Correspondencia: C García. Correo electrónico: cgarciavera@gmail.com
Cómo citar este artículo: García Vera C, Cemeli Cano M, Peralta Rufas EM, Romeo Lázaro E, Pina Gadea MB. Test rápido de detección de antígeno estreptocócico en faringoamigdalitis: impacto sobre el uso de antibióticos. Rev Pediatr Aten Primaria. 2017;19:345:54.
Publicado en Internet: 23-11-2017 - Número de visitas: 29046
Resumen
Objetivo: investigar el impacto de la utilización del test rápido de detección de antígeno estreptocócico sobre la prescripción de antibióticos en niños.
Pacientes y métodos: estudio observacional, de cohortes retrospectivo, a partir de los registros clínicos informatizados de 10 cupos de Pediatría de centros de salud de la provincia de Zaragoza (España) en los años 2012 y 2013. Se hace una valoración del tratamiento antibiótico y de las complicaciones en el mes siguiente al episodio de faringoamigdalitis comparando los episodios en los que se realizó test rápido de detección de antígeno estreptocócico con los que no se realizó.
Resultados: de 17 455 episodios registrados, se seleccionaron 851 que cumplían los criterios de inclusión (tres o cuatro criterios de Centor). En los episodios en los que se realizaron test rápidos de detección de antígeno, la reducción en la prescripción antibiótica fue del 42% (reducción absoluta de riesgo: 42%; intervalo de confianza del 95% [IC 95]: 37 a 48; p < 0,001). Comparando el abordaje entre los pediatras que disponían y utilizaban el test (4), con los que no (6), la reducción absoluta de riesgo fue del 29% (IC 95: 24 a 34; p < 0,001). Se presentaron complicaciones infecciosas en el 12% de los tratados y en el 8% de los no tratados (riesgo relativo: 1,49; IC 95: 0,88 a 2,52; p = 0,178). Se prescribió significativamente más penicilina V que amoxicilina cuando se realizó test diagnóstico (riesgo relativo: 1,30; IC 95: 1,10 a 1,55; p = 0,004).
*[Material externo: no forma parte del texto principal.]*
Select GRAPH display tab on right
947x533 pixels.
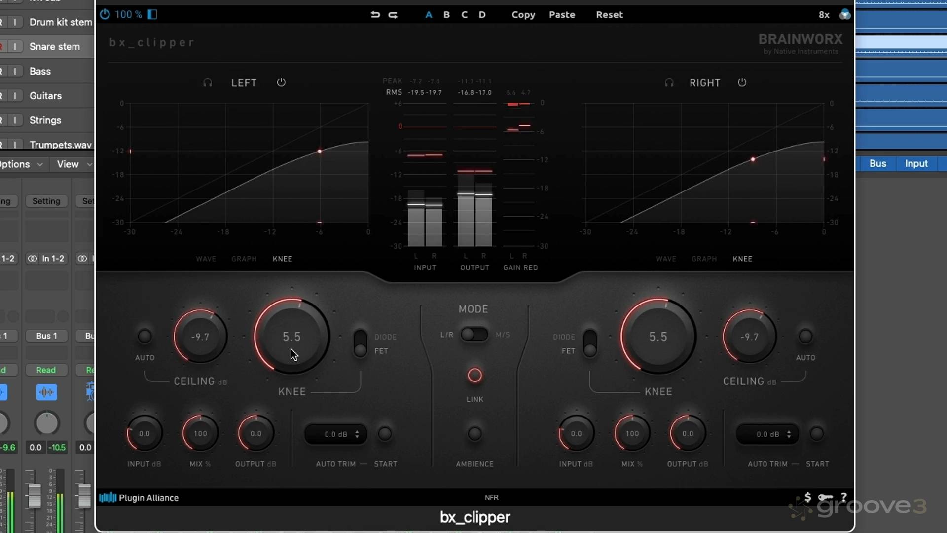click(704, 259)
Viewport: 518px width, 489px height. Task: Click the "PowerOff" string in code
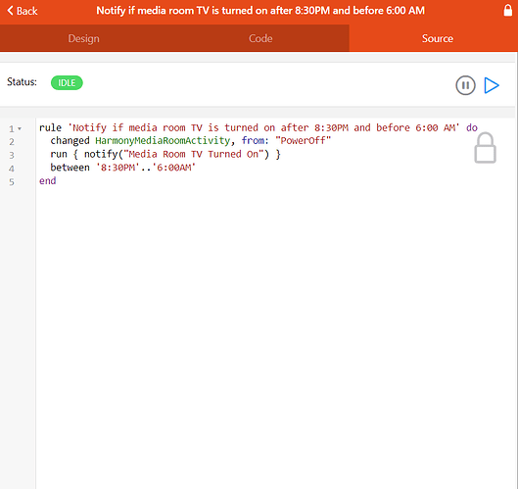point(303,140)
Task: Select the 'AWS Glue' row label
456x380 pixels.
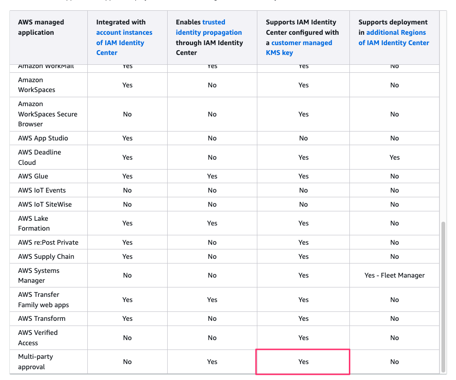Action: (x=33, y=176)
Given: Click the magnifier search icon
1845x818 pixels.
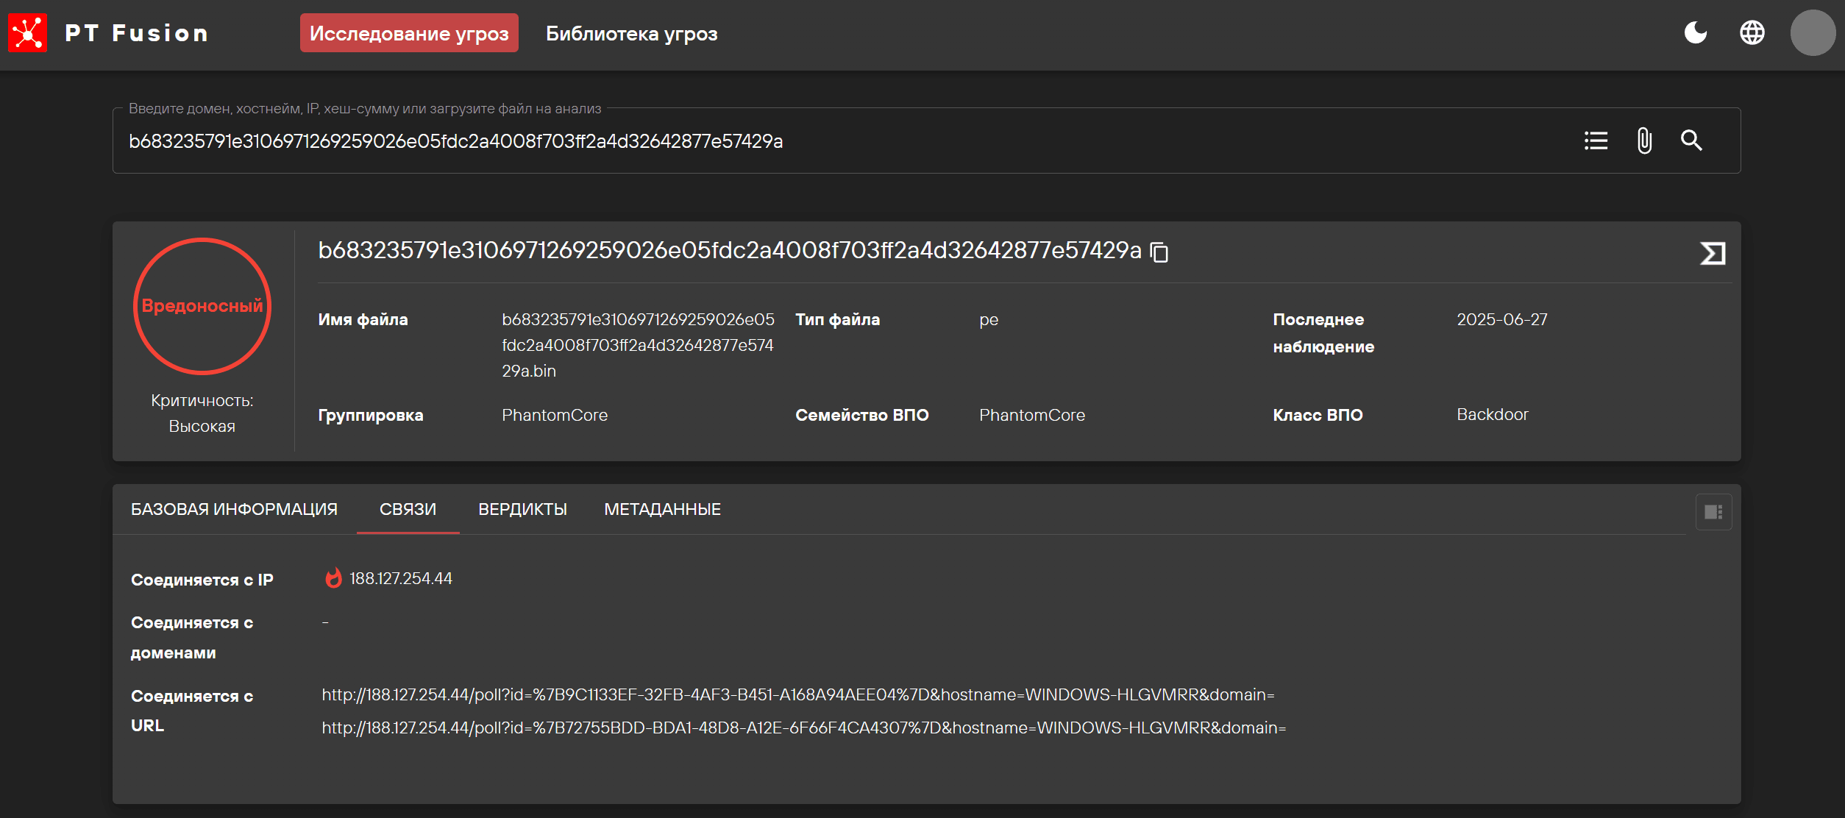Looking at the screenshot, I should tap(1691, 141).
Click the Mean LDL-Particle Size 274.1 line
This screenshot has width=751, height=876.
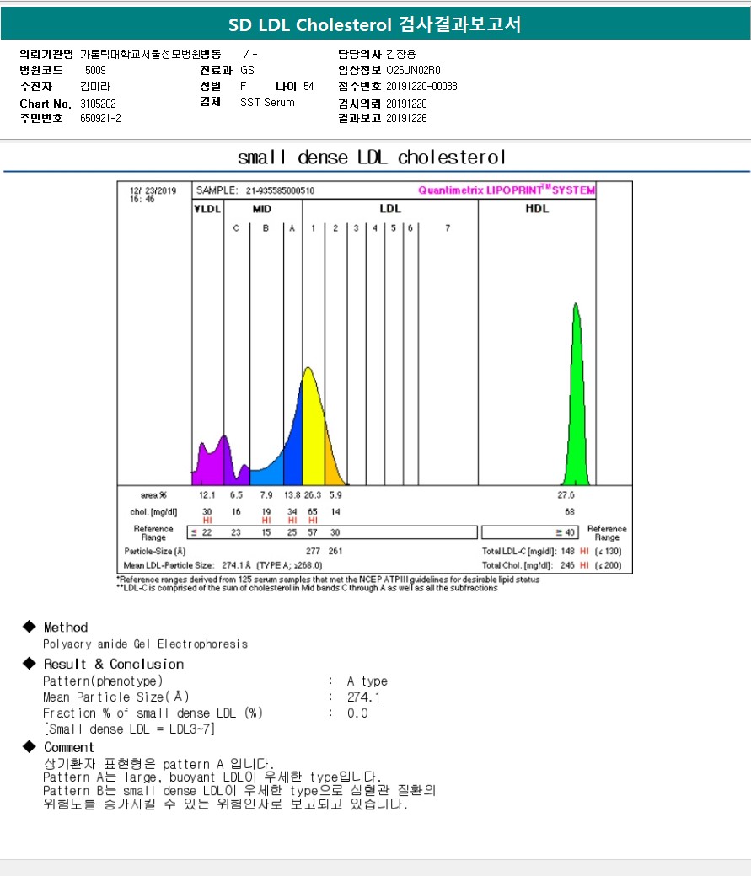(x=223, y=565)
Conclusiones: en la práctica clínica, el uso de una prueba rápida de detección de antígeno en pacientes pediátricos preseleccionados por criterios clínicos de faringoamigdalitis estreptocócica contribuye de forma determinante al uso racional de antibióticos.
Palabras clave
● Antibióticos ● Evaluación de medicamentos ● Faringitis ● Niño ● Test rápidosPara el abordaje de la faringoamigdalitis (FA) pediátrica en Atención Primaria, la mayoría de las guías de práctica clínica más recientes1-8 recomiendan que únicamente se traten con antimicrobianos las confirmadas como estreptocócicas (FAS). Salvo alguna excepción, que recomienda que en función de la gravedad del cuadro clínico se trate o no sin diagnóstico etiológico9,10, el resto proponen el uso de test rápidos de detección de antígeno estreptocócico (TRDA) o, en su defecto, la utilización del cultivo tradicional. Esta propuesta diagnóstica normalmente va condicionada a la elección de pacientes con unos mínimos criterios clínicos que sugieran que la FA es estreptocócica. Es decir, el objetivo es iniciar tratamiento antibiótico solamente cuando se confirma la sospecha clínica de que estamos ante una FAS mediante TRDA o cultivo.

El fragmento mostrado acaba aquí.